In hot weather, avoid bathing with very hot water and let the child in cooler places, either with fans or air conditioning if possible. If the baby is developing rashes often or it is being exposed to too much heat or your clothing is not appropriate.

In cases of adults who perform physical activities, it is important to wear appropriate clothing for those who will sweat intensely. Bath with cold water helps to prevent prickly heat, especially in hot weather.

How to treat rashes

The crystalline miliaria is an asymptomatic dermatitis, harmless and spontaneous resolution of 3 or 4 days. Therefore, this form of heat rash does not require any treatment. It serves as a warning only for you or your baby using appropriate clothing and are less exposed to heat.

The miliaria rubra is also a benign lesion, but can be quite uncomfortable. If there is a lot of itching or burning, in addition to preventive measures mentioned above, the patient can use calamine lotions, menthol or anhydrous lanolin.

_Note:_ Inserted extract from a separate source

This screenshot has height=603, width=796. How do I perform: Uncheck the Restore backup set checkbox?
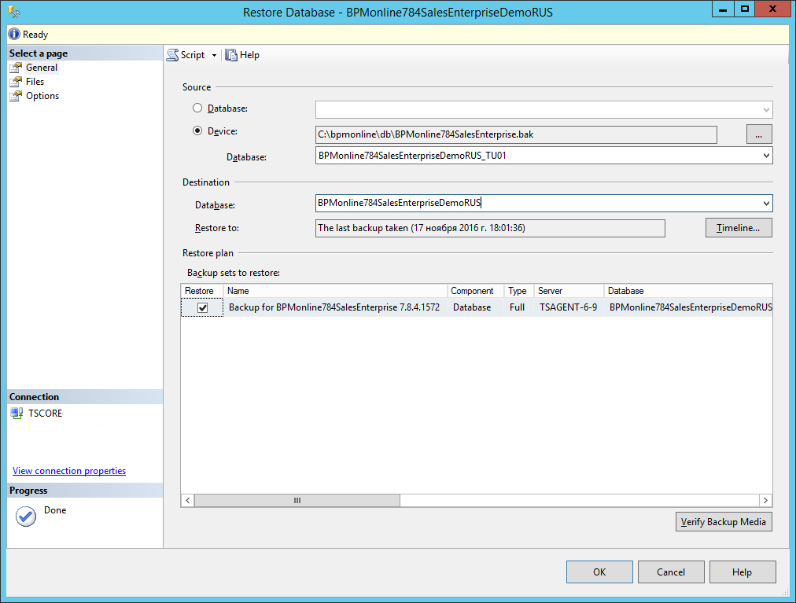(203, 308)
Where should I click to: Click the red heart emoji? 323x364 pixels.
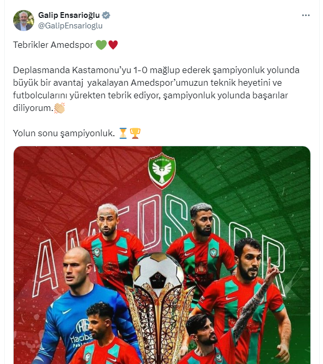[x=113, y=45]
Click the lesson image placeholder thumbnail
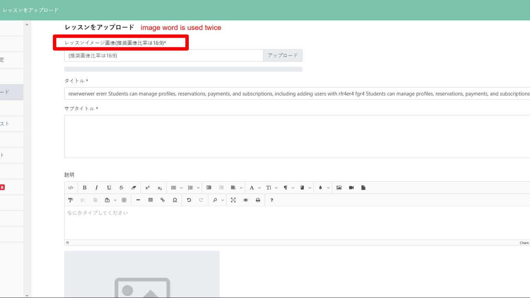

Rash in babies, it is best not to use any medication without consulting with a pediatrician. Skin lesions are extremely common in infants and several of them can resemble a rash. Avoid using creams and lotions on their own, as well as talc, as these substances can cause even more clogged pores, exacerbating the symptoms.

In most cases, the heat rash requires no treatment in addition to the care with moisture and heat.